И в первый миг он ничего не мог сообразить. И вдруг понял все: это был советский танк, только незнакомой ему, новой конструкции. Это были свои! Это была Красная Армия. Танк стоял на узком берегу лимана, под глиняным обрывом, и Леня Цимбал смотрел на него сверху из трещины, которая образовалась в одной из крутых промоин этого обрыва. Немного подальше стоял еще один танк, за ним – еще один, еще и еще. Вокруг танков ходили солдаты в синих, дочерна промасленных комбинезонах, в черных шлемах, в погонах с желтыми нашивками в тех самых погонах, о которых Леня уже слышал по радио, но которых еще ни разу не видел собственными глазами. Солдаты были с орденами и медалями на левой и на правой стороне груди, с еще незнакомыми ему гвардейскими значками, родные советские солдаты, но только какого-то нового, еще невиданного образца – воины, овеянные славой Сталинграда, Орла, Курска, Киева, Смоленска, победители немецкой армии, считавшейся до сих пор непобедимой. А шум воды, который еще из катакомб услышал Леонид Цимбал, был шумом весенних ручьев, бурно и пенисто бегущих по обрывам и покрывающих тяжелую воду лимана серой дрожащей пеной. И шум этих ручьев сливался с шумом штурмовиков, которые развернутым фронтом, по десять штук, волна за волной, проносились над лиманом, над обрывами так низко, что казалось – вот-вот заденут за прошлогодний репейник, и тотчас скрывались из глаз в направлении Одессы, откуда доносились раскаты боя.

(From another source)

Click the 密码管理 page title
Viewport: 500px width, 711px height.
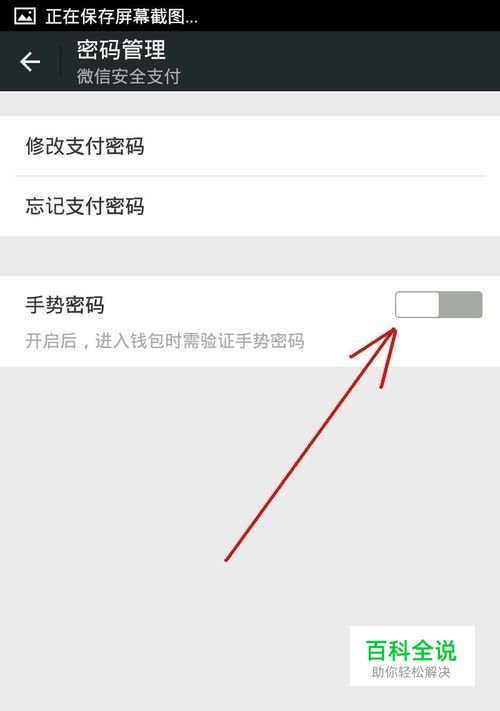tap(121, 49)
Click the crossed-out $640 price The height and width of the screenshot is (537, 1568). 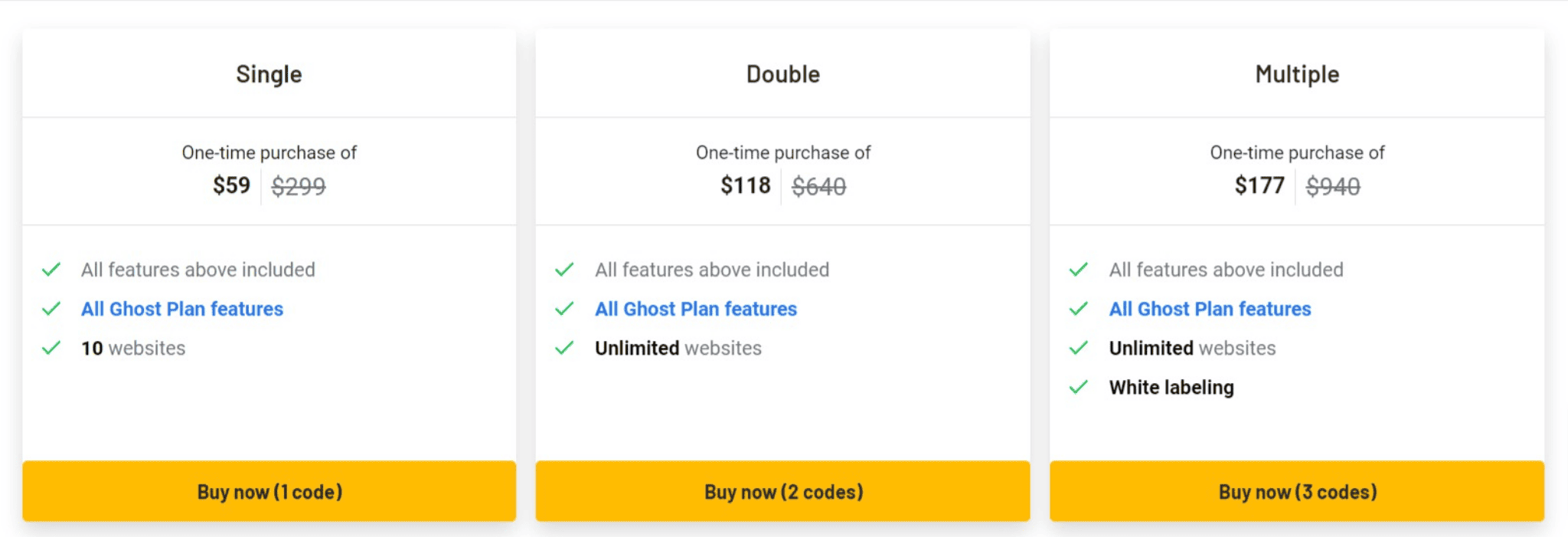[818, 186]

– Товарищи, выходи! Свои! – крикнул Леня Цимбал.
Он сорвал фуражку, замахал ею над головой и гигантскими шагами побежал вниз с крутого обрыва. Его ноги скользили, разъезжались. Он с размаху садился, ехал, вскакивал и снова бежал вниз, мелькая пудовыми комьями глины, налипшей на сапоги.
Ближе всех к нему оказался танкист, ефрейтор, который сидел на корточках возле пенистого ручья и набирал воду в самодельное ведро, сделанное из большой консервной жестянки с крупными печатными буквами: "Свиная тушенка".
Леня Цимбал одним махом перелетел через ручей, схватил ошеломленного ефрейтора под мышки, поднял на воздух и стал жадно целовать его широкое потное лицо с небольшими оспинками вокруг махонького, детского носика.
– Ты кто? Ты что? Ты почему? – бормотал ефрейтор, с ужасом глядя на этого черного от подземной пыли, неизвестно откуда взявшегося человека, страшного как черт.
А Леонид Цимбал продолжал его тискать, целовать и на весу крутить во все стороны, время от времени выкрикивая бессвязно:
– Братишка! Живем! Танкист! Русский! Родной!
Не понимая, что происходит, ефрейтор вдруг не на шутку озлился.
– Пусти, сатана! – свирепо крикнул он тонким голосом и налился густой краской.